Your objective: Copy word for word the lines from the one containing "Given: Tap the back arrow icon" up to and including the one containing "Looking at the".
— begin Supplied material —
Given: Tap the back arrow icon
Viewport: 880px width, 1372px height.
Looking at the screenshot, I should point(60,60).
— end Supplied material —
— begin Supplied material —
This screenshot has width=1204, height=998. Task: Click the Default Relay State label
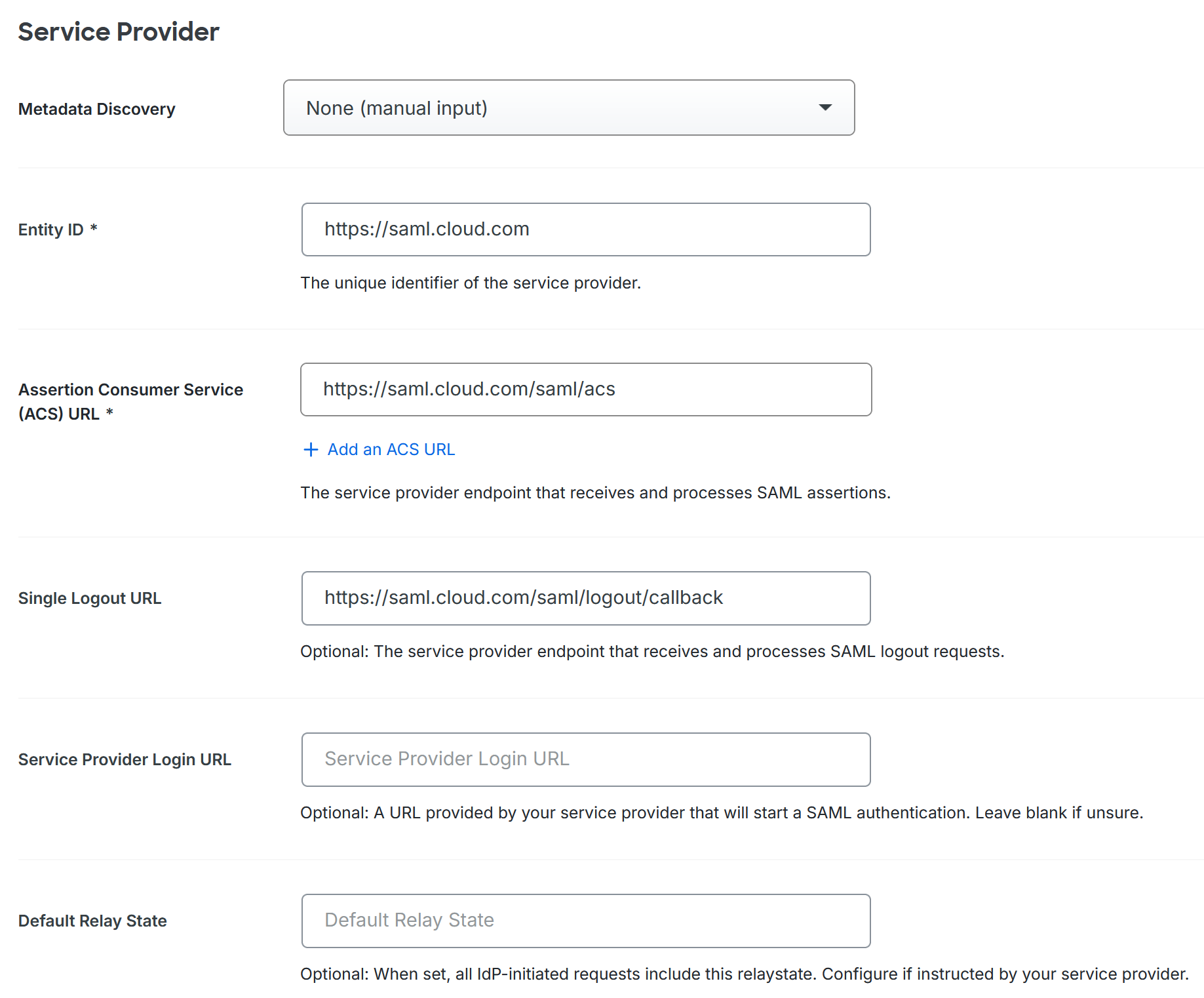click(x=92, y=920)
— end Supplied material —
— begin Supplied material —
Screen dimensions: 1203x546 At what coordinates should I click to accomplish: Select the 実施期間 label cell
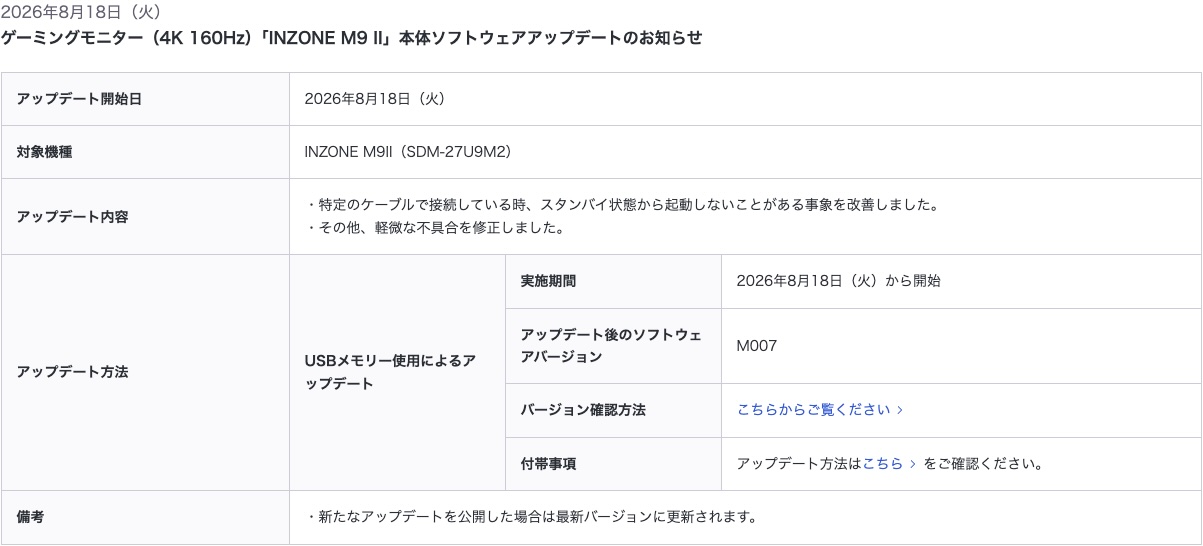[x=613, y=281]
— end Supplied material —
Finished exercise:
Given: Tap the back arrow icon
Viewport: 880px width, 1372px height.
Looking at the screenshot, I should point(60,60).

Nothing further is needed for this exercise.